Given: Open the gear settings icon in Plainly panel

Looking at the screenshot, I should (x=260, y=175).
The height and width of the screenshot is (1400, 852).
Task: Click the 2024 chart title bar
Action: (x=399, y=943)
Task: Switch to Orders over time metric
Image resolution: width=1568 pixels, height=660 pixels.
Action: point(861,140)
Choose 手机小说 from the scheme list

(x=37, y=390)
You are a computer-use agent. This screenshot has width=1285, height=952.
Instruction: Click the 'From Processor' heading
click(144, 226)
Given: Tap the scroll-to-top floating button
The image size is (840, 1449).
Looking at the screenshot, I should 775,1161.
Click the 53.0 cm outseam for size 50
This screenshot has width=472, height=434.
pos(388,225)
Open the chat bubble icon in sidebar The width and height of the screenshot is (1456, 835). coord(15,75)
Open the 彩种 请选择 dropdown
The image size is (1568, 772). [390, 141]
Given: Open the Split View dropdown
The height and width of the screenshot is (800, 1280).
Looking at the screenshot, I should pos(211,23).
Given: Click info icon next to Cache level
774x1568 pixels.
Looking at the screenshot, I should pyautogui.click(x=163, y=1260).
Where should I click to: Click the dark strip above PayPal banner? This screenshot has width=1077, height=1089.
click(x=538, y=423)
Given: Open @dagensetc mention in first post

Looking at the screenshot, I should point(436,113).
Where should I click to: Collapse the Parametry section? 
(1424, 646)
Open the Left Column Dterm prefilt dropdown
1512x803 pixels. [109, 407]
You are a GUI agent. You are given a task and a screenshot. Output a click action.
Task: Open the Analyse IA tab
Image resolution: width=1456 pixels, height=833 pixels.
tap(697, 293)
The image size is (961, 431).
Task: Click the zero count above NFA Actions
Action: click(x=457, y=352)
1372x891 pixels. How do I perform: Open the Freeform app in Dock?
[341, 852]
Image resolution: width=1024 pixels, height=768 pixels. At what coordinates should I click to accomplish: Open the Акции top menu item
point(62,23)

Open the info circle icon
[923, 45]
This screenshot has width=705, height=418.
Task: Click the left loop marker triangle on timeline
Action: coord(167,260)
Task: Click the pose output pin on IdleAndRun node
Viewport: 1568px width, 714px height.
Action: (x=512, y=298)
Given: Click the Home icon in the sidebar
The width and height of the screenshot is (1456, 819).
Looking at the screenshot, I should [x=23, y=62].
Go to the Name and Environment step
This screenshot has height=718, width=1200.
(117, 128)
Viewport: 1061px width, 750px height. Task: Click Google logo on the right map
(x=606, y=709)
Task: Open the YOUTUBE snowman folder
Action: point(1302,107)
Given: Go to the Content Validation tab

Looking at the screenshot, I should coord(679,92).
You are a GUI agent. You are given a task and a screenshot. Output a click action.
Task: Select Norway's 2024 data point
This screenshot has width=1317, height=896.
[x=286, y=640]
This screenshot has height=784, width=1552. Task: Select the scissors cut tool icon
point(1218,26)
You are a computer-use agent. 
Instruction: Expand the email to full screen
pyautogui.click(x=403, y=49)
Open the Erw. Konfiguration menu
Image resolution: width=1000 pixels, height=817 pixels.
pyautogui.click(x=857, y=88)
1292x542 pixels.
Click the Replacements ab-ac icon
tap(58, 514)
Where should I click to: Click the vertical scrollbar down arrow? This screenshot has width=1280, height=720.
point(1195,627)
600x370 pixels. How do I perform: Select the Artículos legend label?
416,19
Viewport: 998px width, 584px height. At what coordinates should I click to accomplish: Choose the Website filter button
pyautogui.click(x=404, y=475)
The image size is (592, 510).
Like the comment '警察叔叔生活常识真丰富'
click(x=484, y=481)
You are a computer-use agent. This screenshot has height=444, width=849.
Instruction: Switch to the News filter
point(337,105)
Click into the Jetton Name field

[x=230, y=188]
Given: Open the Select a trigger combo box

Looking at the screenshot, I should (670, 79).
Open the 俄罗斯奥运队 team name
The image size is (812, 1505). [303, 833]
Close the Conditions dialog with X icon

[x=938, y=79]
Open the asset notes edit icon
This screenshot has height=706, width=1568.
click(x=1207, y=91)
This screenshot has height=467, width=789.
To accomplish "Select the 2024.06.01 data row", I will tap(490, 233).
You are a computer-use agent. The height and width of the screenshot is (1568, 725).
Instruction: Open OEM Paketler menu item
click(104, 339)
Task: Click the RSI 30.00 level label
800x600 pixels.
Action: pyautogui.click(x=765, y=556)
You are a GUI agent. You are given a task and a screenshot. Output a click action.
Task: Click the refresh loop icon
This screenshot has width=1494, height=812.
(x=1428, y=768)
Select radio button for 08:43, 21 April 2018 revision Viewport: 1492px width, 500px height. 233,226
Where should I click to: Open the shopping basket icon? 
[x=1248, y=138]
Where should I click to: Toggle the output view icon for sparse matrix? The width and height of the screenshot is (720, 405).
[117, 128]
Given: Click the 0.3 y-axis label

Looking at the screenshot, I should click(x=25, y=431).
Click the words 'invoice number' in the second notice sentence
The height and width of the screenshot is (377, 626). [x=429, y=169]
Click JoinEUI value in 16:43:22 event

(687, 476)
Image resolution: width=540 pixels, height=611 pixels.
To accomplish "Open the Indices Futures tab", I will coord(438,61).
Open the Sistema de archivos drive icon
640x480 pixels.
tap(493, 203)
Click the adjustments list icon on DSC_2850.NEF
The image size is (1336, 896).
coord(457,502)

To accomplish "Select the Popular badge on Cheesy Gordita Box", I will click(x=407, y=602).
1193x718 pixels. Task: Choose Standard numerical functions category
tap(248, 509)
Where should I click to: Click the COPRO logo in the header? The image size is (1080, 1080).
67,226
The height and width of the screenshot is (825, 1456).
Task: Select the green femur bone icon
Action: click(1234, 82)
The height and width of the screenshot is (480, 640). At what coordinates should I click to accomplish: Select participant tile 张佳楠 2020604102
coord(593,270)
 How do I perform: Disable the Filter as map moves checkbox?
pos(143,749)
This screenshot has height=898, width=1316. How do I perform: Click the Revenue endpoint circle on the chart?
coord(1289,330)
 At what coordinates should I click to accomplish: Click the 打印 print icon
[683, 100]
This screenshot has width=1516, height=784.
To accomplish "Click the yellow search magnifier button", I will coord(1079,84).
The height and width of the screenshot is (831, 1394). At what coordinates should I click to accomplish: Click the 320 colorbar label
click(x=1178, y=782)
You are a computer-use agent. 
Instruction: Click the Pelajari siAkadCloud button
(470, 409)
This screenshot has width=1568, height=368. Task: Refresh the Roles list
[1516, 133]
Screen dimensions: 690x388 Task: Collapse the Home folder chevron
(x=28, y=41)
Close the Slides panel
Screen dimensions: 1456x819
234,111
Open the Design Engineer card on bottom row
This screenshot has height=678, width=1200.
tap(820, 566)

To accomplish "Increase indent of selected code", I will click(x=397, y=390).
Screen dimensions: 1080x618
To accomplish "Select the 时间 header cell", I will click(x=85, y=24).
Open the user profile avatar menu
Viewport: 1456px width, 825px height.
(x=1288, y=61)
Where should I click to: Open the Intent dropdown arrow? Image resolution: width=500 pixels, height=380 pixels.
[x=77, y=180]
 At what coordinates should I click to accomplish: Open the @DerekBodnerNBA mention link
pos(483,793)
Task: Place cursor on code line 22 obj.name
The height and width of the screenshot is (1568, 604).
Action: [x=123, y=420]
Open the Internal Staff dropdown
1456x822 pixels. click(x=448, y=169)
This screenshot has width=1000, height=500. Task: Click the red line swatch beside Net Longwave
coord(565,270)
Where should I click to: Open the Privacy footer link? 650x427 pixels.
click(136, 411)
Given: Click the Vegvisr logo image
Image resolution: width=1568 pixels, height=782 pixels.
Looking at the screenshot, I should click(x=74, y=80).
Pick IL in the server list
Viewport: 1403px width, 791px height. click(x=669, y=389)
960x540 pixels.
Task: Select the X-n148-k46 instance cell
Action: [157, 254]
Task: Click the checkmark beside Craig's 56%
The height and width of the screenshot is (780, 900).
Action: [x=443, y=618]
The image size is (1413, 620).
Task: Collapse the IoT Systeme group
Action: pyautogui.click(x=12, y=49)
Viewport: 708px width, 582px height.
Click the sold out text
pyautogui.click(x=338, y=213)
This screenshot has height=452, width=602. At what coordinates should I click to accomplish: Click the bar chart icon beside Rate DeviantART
+++++
Objective: Copy the data from the line with "Where should I click to: Open the Intent" up to and including the line with "coord(565,270)", reproducing each line without any change.

Task answer:
Where should I click to: Open the Intent dropdown arrow? Image resolution: width=500 pixels, height=380 pixels.
[x=77, y=180]
 At what coordinates should I click to accomplish: Open the @DerekBodnerNBA mention link
pos(483,793)
Task: Place cursor on code line 22 obj.name
The height and width of the screenshot is (1568, 604).
Action: [x=123, y=420]
Open the Internal Staff dropdown
1456x822 pixels. click(x=448, y=169)
This screenshot has width=1000, height=500. Task: Click the red line swatch beside Net Longwave
coord(565,270)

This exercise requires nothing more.